▸ INSTRUÇÃO DADA A:
Identifique e copie cada linha dos registros em que aparece a palavra "slot", diferenciando maiúsculas de minúsculas.

▸ TEXTO PARA LEITURA:

21
de junho de
2004
A pretensão
de Cazuza, o tempo não pára (2004), cinebiografia
de um dos ícones da cultura musical brasileira dos anos
80, é radiografar uma geração e expor a
angústia de uma de suas principais cabeças. Dirigido
a quatro mãos por Sandra Werneck e Walter Caravalho, a
narrativa assimila detalhes desta simbiose (a dupla direção);
as relações humanas rangentes de Cazuza (com seus
amigos e seus pais) topam nas características melodramáticas
de Sandra uma saída, mas as preocupações
documentais ao filmar os shows musicais vem da marcação
de Carvalho.
A
película não deixa de tocar o espectador, especialmente
aquele que pertence àquela geração colhida
pela Aids na passagem da juventude para a maturidade. De certa
maneira, nos anos 80, em maior ou menor grau, todos os jovens
daqueles anos fomos um pouco Cazuza: demasiadamente sonhadores,
demasiadamente irresponsáveis, demasiadamente sem limites,
como se a casa dos vinte anos nunca fosse terminar. Como diz
a certa altura o pai de Cazuza para seu filho, é de se
perguntar que esta geração fará quando chegar
ao poder; a resposta cai como uma luva nos dias de hoje, em que
Lula, outro dos ídolos de nossa mocidade, tem feito um
governo burocrático, sonhos por águas abaixo.

▸ INSTRUÇÃO DADA B:
Segundo a resenha sobre a cinebiografia de Cazuza, qual é a pretensão do filme?

▸ ENTRADAS EXTRAÍDAS:
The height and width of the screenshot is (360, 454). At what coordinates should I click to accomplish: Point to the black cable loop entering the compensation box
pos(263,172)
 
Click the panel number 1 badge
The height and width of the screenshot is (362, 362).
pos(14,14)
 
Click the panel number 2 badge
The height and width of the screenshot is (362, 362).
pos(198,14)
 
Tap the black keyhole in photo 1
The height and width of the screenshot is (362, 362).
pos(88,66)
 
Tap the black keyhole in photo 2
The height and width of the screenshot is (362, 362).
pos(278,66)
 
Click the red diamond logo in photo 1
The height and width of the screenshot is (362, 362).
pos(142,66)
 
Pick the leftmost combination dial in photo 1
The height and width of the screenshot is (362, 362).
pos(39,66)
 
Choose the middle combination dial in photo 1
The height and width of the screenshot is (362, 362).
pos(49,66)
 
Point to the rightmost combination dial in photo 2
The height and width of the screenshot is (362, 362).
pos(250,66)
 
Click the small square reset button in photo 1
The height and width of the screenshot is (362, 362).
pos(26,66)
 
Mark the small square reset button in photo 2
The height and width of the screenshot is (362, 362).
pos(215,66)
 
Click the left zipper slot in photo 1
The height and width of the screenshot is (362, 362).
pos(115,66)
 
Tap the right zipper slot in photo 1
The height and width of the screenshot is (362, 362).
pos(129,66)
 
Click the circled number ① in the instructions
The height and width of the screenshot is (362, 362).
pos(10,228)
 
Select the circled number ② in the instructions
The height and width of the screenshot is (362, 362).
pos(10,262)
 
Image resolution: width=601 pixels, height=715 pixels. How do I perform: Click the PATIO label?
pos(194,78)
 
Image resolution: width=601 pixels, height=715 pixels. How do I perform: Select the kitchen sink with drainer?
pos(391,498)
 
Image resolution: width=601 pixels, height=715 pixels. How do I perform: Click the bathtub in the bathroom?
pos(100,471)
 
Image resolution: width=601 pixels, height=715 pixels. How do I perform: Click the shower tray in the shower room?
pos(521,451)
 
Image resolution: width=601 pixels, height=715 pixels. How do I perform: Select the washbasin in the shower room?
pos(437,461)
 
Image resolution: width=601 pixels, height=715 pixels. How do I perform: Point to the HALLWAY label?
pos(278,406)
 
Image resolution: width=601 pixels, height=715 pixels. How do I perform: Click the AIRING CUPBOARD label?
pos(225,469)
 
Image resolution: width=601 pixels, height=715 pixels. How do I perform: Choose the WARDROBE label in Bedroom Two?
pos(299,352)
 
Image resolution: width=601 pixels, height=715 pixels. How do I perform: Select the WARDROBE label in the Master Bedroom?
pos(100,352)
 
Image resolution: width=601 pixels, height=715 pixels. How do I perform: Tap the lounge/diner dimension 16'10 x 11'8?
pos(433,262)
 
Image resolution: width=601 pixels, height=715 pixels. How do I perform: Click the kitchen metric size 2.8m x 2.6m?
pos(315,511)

▸ RESULTADO DA TAREFA A:
Click the left zipper slot in photo 1
Tap the right zipper slot in photo 1

▸ RESULTADO DA TAREFA B:
Radiografar uma geração e expor a angústia de uma de suas principais cabeças.